Забираю обменную карту, жду, когда женщина моя оденется, и мы едем на Колхозную.
— Молодой человек, о чем вы думаете? У нее же температура тридцать семь и одна, вы не мерили, что ли? (А я и вправду не мерил.) Вы послушайте, как она говорит. У нее же насморк и вот, глядите, зев гиперимирован. В обсервацию ее надо! Возьмите свою карту.
Едем дальше.
— У нее же предлежание плаценты. Господи, куда они смотрели? Сейчас же в оперативную гинекологию! И скорее, скорее! Что вы стоите?

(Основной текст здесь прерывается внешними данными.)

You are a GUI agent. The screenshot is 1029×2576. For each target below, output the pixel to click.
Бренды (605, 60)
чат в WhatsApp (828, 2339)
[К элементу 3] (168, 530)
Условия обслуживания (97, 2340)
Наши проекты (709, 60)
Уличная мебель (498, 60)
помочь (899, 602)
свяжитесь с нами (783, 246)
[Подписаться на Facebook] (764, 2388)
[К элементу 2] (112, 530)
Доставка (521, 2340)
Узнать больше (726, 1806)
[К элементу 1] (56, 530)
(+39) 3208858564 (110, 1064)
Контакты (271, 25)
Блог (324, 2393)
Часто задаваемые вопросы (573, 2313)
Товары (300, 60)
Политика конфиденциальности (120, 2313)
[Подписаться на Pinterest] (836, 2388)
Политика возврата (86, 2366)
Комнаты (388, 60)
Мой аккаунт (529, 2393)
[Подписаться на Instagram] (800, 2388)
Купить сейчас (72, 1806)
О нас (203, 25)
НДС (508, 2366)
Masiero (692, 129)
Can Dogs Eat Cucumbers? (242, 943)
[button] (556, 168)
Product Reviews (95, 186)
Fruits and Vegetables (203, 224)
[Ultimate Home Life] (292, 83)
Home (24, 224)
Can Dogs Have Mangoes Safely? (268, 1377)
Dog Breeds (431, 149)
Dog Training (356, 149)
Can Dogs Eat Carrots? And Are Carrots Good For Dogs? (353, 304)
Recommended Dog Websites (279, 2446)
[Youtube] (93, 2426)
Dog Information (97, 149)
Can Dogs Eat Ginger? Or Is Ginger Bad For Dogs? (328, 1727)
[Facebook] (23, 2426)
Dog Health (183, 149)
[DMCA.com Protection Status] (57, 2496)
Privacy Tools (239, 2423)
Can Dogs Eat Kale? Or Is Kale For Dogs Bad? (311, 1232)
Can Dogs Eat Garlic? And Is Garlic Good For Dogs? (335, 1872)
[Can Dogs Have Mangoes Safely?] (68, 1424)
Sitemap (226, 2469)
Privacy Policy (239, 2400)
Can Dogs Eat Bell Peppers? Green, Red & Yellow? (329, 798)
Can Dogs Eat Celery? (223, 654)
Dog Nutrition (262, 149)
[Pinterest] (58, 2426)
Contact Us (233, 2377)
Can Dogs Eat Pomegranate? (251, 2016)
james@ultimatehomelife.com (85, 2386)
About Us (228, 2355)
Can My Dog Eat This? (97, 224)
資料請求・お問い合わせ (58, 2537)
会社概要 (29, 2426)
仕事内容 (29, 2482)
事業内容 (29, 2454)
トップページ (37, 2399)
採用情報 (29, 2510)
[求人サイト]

Пока едем в пятую больницу (туда был сделан последний пас в этой милой игре), я молюсь про себя, чтобы женщина не родила у меня в машине. На такие вызовы обычно ездит у нас одна врачиха, бывший гинеколог, но сегодня она не дежурит, и мне вот досталось. Хотя (я уже говорил) я-то в прошлом хирург, меня больше на травмы да на «боли в животе» надо посылать. Но на то и «скорая». Все бывает, и все надо терпеть.
Здесь-то я, грешный, и задумался как следует о заведовании…
Стыдно. Стыдно бывает жить.
Но обошлось.
В пятой больнице нас приняли, хотя диагноз предлежание плаценты сняли. Началась родовая деятельность, короче, роды начались, и дежурный гинеколог, пожилая такая женщина, подтвердила мне: да, нас должны были принять еще в первой больнице.